TRYING TO TIME THE MARKET IS COSTLY
Research commissioned by Barclays Wealth has revealed that investors’ habit of chasing performance is costing more than one percentage point a year in returns. The study, which analysed fund flows between 1992 and 2009, discovered that market timing decisions by retail investors (when investing in equity mutual funds) reduced their returns by an average of 20 percentage points over an 18-year period. Investors buying global funds fared the worst, missing out on an average of 2.27 percentage points a year, compared to just 0.6 percentage points lost by investors in Asian funds.
AVIVA OFFERS GUARANTEED FUND TRANCHE
Insurer Aviva is launching a tranche of its Guaranteed Fund, which is designed to provide capital growth and guarantees that the value at the fifth anniversary will be no lower than the original investment, less any withdrawals. The fund, which is 15 years old this year, has £1.95bn in assets under management and is available exclusively through the Aviva Portfolio investment bond. The asset mix is 17 per cent equities, 5 per cent property, 75 per cent fixed interest and 3 per cent cash.
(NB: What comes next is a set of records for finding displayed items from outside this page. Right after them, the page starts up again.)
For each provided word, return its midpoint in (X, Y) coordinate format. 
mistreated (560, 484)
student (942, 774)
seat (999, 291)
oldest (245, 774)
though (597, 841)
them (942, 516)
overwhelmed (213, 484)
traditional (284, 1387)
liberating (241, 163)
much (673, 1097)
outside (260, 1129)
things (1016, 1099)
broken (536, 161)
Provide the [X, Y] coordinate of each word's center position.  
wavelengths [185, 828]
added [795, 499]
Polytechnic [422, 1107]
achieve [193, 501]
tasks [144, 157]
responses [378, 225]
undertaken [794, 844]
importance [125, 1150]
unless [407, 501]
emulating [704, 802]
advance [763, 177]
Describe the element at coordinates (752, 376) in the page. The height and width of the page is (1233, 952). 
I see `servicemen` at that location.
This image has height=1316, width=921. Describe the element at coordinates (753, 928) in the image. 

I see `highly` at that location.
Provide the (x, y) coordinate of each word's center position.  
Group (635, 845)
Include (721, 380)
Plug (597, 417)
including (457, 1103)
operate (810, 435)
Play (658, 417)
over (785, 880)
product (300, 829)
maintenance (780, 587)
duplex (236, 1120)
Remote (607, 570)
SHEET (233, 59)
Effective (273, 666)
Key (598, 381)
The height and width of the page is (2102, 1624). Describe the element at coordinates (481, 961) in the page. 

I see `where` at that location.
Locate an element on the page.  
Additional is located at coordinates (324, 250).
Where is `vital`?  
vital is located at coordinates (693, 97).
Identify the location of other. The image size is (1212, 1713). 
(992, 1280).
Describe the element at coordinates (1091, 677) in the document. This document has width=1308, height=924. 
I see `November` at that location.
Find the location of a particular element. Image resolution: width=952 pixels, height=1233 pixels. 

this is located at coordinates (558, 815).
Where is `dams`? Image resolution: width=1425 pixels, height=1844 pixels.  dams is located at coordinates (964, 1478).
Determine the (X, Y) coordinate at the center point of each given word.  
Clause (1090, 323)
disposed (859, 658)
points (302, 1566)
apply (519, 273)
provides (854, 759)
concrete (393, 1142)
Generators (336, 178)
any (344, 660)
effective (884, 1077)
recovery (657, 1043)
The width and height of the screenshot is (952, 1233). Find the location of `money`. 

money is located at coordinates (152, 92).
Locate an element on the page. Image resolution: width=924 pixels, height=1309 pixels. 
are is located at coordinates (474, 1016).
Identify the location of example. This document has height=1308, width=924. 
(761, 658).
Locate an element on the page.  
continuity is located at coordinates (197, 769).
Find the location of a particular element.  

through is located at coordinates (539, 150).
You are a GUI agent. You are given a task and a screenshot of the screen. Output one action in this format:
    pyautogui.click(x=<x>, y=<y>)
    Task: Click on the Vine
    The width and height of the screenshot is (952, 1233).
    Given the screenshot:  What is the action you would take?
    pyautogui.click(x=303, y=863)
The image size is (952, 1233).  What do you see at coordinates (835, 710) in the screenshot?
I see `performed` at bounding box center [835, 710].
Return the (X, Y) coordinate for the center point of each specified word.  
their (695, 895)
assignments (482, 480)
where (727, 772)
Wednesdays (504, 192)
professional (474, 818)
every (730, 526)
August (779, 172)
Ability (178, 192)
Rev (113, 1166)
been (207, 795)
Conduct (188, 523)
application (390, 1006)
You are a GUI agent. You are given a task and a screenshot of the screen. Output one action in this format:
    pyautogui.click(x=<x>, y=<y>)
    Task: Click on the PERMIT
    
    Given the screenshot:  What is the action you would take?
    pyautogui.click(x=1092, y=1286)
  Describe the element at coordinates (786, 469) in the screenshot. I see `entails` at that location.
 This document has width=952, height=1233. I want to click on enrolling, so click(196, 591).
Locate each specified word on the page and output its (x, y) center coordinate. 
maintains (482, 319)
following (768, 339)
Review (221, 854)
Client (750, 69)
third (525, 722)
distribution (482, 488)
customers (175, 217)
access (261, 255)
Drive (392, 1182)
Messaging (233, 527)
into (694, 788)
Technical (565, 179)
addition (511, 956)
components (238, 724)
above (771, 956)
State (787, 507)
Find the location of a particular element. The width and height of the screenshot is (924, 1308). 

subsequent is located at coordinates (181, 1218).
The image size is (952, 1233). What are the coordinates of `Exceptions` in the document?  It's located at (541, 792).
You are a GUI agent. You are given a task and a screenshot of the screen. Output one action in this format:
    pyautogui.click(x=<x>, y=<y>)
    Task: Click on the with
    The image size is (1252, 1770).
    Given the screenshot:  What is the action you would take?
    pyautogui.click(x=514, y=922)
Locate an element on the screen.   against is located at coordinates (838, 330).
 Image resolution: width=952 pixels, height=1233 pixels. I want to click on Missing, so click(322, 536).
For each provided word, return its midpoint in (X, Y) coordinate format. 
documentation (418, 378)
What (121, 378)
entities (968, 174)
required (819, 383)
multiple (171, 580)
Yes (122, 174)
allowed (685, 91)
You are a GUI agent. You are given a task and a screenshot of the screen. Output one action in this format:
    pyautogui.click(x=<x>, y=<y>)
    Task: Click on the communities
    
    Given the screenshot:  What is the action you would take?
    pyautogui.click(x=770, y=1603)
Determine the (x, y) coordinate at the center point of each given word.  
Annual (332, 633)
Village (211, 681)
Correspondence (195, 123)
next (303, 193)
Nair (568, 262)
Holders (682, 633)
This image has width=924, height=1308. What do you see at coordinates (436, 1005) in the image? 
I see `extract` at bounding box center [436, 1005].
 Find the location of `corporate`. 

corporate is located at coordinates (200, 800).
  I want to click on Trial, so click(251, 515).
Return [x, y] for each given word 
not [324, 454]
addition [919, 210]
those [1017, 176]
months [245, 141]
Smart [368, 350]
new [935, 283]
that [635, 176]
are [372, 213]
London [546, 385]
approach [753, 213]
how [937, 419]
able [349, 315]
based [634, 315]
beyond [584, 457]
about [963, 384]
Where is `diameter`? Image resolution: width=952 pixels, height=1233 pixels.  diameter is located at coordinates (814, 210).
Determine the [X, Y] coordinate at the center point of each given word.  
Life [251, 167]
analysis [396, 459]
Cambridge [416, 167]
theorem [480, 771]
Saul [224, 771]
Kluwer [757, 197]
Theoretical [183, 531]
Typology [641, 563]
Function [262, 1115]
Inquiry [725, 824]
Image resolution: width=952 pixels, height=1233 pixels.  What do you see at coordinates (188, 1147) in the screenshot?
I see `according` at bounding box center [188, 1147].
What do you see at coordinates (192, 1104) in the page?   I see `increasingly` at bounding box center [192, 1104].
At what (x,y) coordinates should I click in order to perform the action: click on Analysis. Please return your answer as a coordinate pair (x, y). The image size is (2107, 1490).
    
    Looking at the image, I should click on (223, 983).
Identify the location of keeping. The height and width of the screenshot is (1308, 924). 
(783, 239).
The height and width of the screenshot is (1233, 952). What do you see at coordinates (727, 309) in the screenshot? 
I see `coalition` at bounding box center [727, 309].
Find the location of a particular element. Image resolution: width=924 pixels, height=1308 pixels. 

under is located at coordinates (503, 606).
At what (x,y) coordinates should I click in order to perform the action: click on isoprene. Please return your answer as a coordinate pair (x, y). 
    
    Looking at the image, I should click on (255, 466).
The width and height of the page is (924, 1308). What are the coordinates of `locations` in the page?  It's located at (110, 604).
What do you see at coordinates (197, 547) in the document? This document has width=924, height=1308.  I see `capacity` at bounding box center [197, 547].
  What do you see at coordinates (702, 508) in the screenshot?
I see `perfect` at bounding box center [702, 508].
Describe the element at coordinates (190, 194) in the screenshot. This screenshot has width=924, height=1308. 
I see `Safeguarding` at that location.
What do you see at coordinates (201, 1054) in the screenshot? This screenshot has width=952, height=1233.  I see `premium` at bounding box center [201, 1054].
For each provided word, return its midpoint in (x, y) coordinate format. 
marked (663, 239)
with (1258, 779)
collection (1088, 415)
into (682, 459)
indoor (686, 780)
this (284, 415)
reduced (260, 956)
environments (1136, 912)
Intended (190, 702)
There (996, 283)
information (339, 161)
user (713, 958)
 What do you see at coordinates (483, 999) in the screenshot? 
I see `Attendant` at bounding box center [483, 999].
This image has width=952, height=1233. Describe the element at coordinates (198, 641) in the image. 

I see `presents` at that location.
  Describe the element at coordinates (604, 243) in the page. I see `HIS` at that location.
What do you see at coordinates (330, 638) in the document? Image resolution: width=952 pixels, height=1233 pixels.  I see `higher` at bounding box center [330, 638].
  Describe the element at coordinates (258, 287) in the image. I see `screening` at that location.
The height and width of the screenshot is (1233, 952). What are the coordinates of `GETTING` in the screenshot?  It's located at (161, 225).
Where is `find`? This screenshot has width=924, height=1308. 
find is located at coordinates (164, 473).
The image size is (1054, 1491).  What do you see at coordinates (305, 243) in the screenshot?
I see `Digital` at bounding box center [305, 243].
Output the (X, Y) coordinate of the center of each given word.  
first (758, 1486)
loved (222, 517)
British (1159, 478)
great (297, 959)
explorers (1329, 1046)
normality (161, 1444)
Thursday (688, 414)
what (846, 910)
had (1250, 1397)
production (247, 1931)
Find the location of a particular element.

HSBC UNVEILS PLAN FOR HIGH EARNERS
HSBC announced earlier this week that it will launch in January 2011 an open architecture Maximum Investment Plan for sale through independent financial advisers (IFA). It is a ten year regular savings plan with life cover, providing investment returns which are not subject to higher rate income tax.
The plan gives access to more than 2,000 funds and was launched in response to recent tax changes, which introduced a 50 per cent income tax rate for high earners and restricted pension tax relief, HSBC said.
It is only available on the Ascentric platform, and off-platform as the MIP-Select plan.
PEOPLE MORE CAREFUL WITH THEIR MONEY
Almost two thirds of people (63 per cent) say that they are more careful with their money now than they were a year ago, according to a YouGov poll. Slightly more women are more careful about their finances than they were a year ago than men, the survey showed. However, the Financial Planning Survey 2010 showed that just under half of respondents find it difficult to make their money last until their next pay day, with women finding it harder than men to eke out their earnings. Eighty-seven per cent of respondents say that they would be encouraged more towards saving if products were easier to understand or more flexible. A third of people expect to improve their financial situation by winning the lottery, while 11 per cent are counting on Father Christmas to improve their finances.